━━━ Kutipan Teks ━━━

Tujuan GN-KPA yaitu untuk mengembalikan keseimbangan siklus hidrologi pada Daerah Aliran Sungai (DAS) sehingga keandalan sumber-sumber air baik kuantitas maupun kualitas airnya dapat terkendali, melalui pemberdayaan pemerintah, dunia usaha, dan masyarakat serta penegakan hukum. Sasaran yang ingin dicapai adalah merespon Dekade Air Untuk Kehidupan 2005-2015 dan tercapainya tujuan pembangunan yang mencakup ketahanan pangan, peningkatan ekonomi dalam pengentasan kemiskinan dan Perlindungan ekosistem.
Dasar Hukum GN-KPA: Perubahan UU No.11 tentang Pengairan dengan disahkannya

  • UU No. 7 Tahun 2004 tentang Sumber Daya Air, yang mengandung 3 (tiga) pilar utama: (1) Konservasi SDA ; (Pasal 20-25), (2) Pendayagunaan SDA (Pasal 26-50) dan (3) Pengendalian daya rusak air (Pasal 51-58).

━━━

• [Soal Singkat 1]:
Jawablah pertanyaan berikut berdasarkan teks tentang GN-KPA.
(a) Dekade apa yang ingin direspons sebagai sasaran GN-KPA?
(b) Undang-undang apa yang disahkan sebagai perubahan UU No.11 tentang Pengairan?
(c) Pasal berapa saja yang mengatur pengendalian daya rusak air?
• [Soal Singkat 2]: Tuliskan kembali bagian teks tentang GN-KPA yang dimulai dengan "Tujuan GN-KPA yaitu" dan berlanjut hingga "air (Pasal 51-58).", persis sama dengan aslinya.

━━━ Data yang Diberikan ━━━

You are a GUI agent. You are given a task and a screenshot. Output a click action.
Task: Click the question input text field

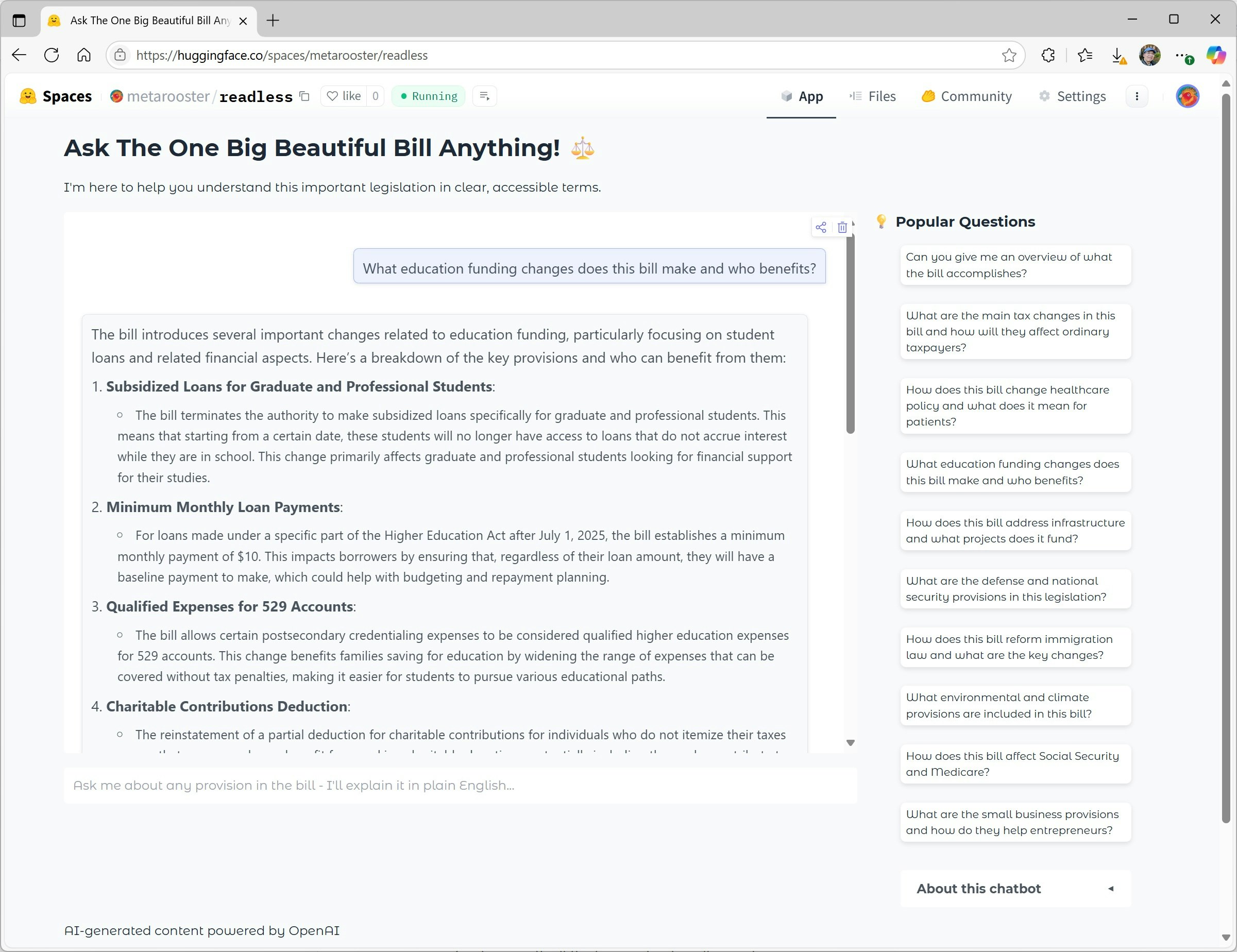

━━━

• [Hasil yang Benar 1]:
(a) Dekade Air Untuk Kehidupan 2005-2015.
(b) UU No. 7 Tahun 2004 tentang Sumber Daya Air.
(c) Pasal 51-58.

• [Hasil yang Benar 2]:
Tujuan GN-KPA yaitu untuk mengembalikan keseimbangan siklus hidrologi pada Daerah Aliran Sungai (DAS) sehingga keandalan sumber-sumber air baik kuantitas maupun kualitas airnya dapat terkendali, melalui pemberdayaan pemerintah, dunia usaha, dan masyarakat serta penegakan hukum. Sasaran yang ingin dicapai adalah merespon Dekade Air Untuk Kehidupan 2005-2015 dan tercapainya tujuan pembangunan yang mencakup ketahanan pangan, peningkatan ekonomi dalam pengentasan kemiskinan dan Perlindungan ekosistem.
Dasar Hukum GN-KPA: Perubahan UU No.11 tentang Pengairan dengan disahkannya

  • UU No. 7 Tahun 2004 tentang Sumber Daya Air, yang mengandung 3 (tiga) pilar utama: (1) Konservasi SDA ; (Pasal 20-25), (2) Pendayagunaan SDA (Pasal 26-50) dan (3) Pengendalian daya rusak air (Pasal 51-58).